▸ **Record excerpts**
- - -
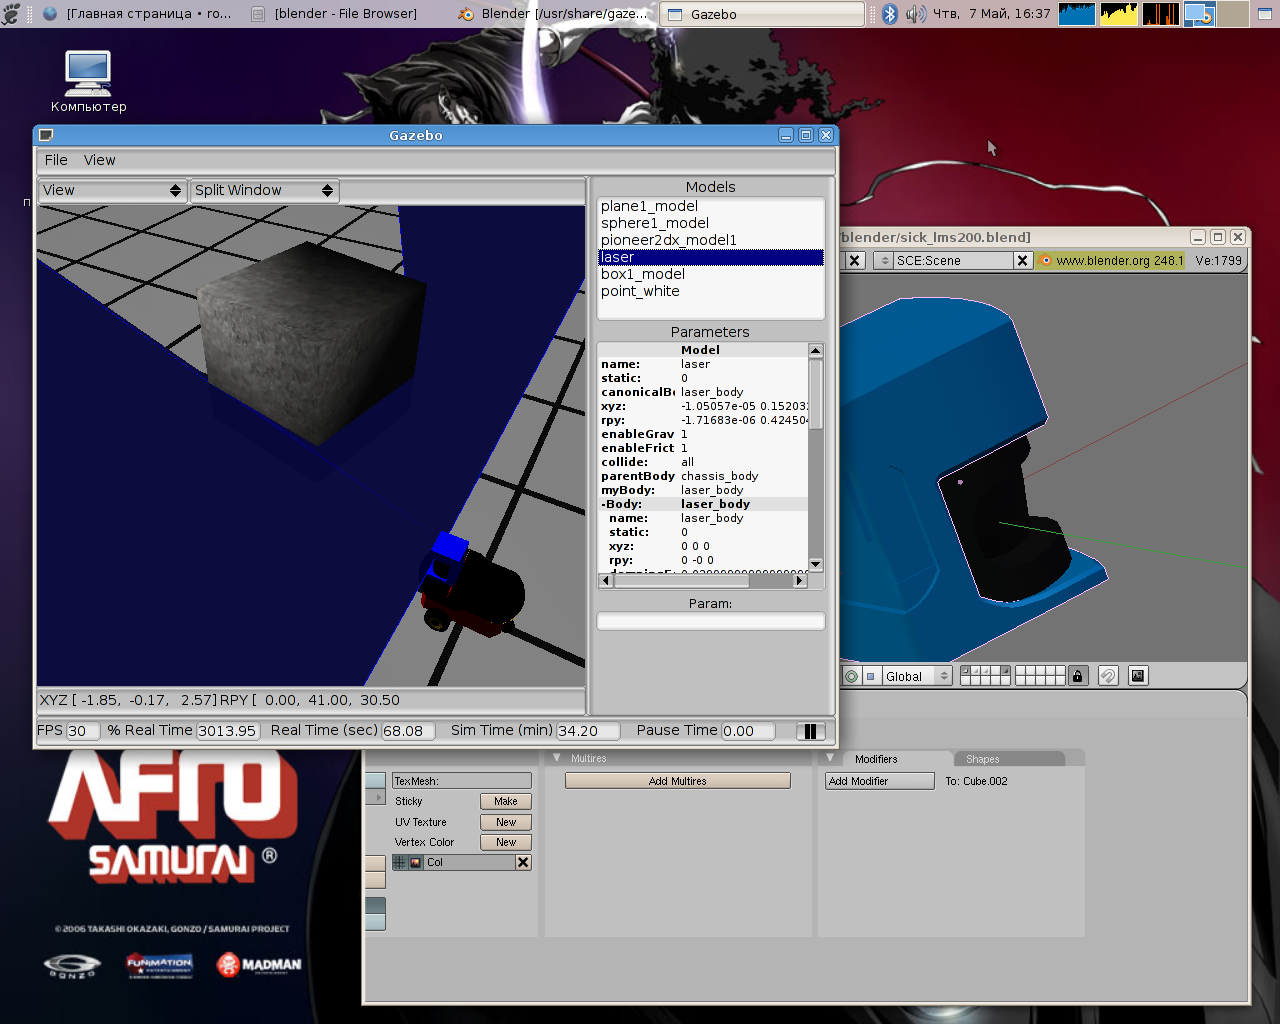Click the Blender logo beside www.blender.org

pos(1045,261)
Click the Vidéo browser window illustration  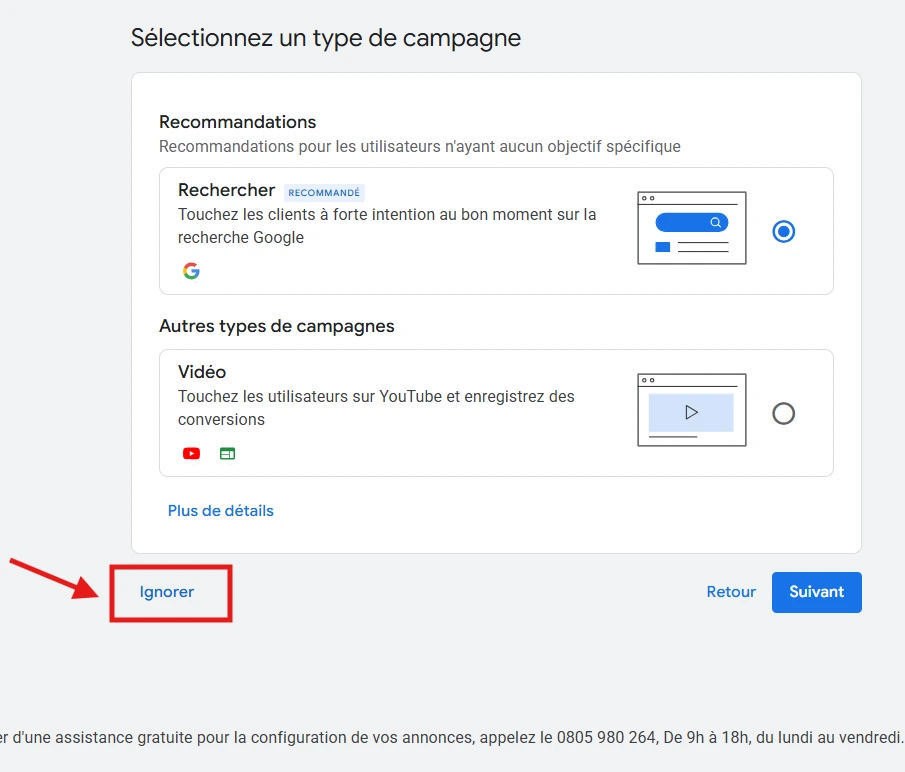coord(691,410)
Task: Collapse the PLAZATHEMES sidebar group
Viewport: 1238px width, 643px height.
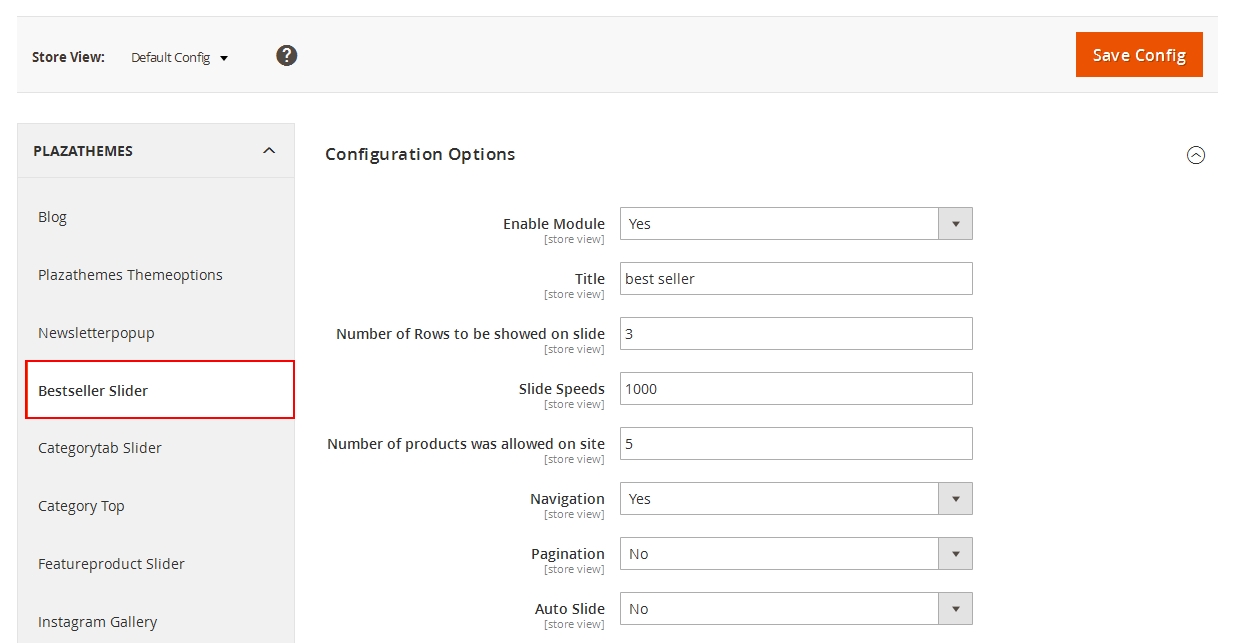Action: [x=268, y=151]
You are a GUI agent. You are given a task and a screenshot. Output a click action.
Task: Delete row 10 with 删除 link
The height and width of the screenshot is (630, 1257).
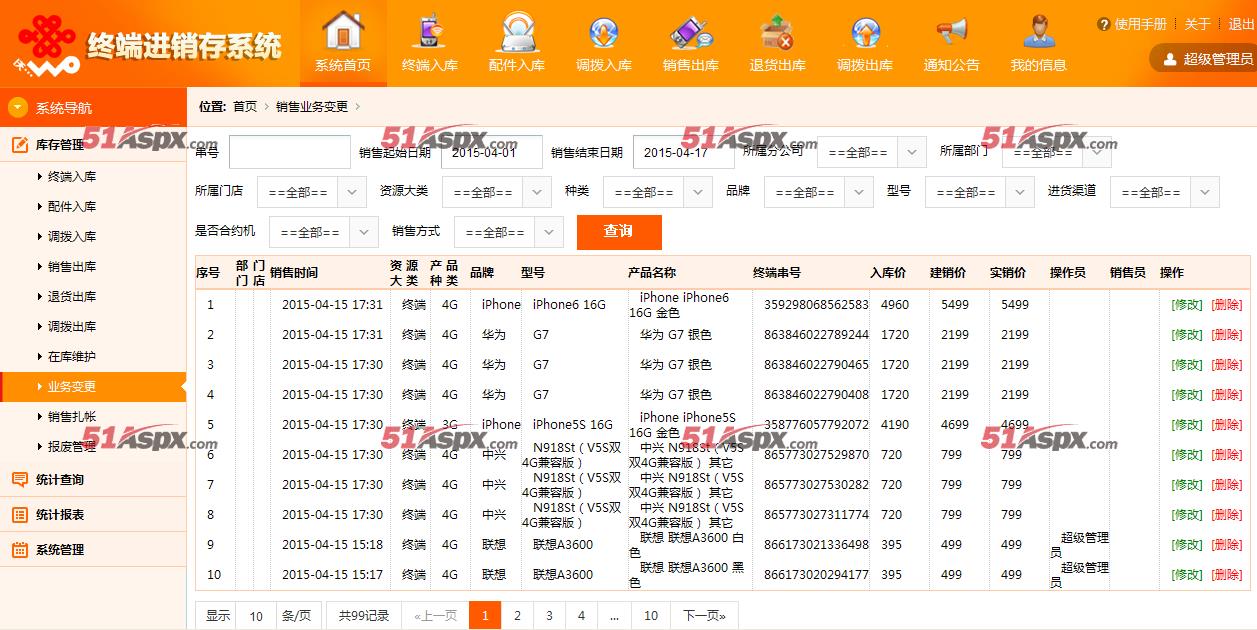[x=1227, y=575]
- - -
▸ **What needs to be done**
Lay out the part of the records that opens with the line containing "Task: Collapse the PLAZATHEMES sidebar group" and runs through the end of the records as a two-column CSV with the columns instruction and location. Give one row per record, with each field quoted, line breaks turned into spaces, and the pictures left out.

▸ **Task solution**
instruction,location
"Task: Collapse the PLAZATHEMES sidebar group Viewport: 1238px width, 643px height.","Action: [x=268, y=151]"
"You are a GUI agent. You are given a task and a screenshot. Output a click action. Task: Delete row 10 with 删除 link The height and width of the screenshot is (630, 1257).","[x=1227, y=575]"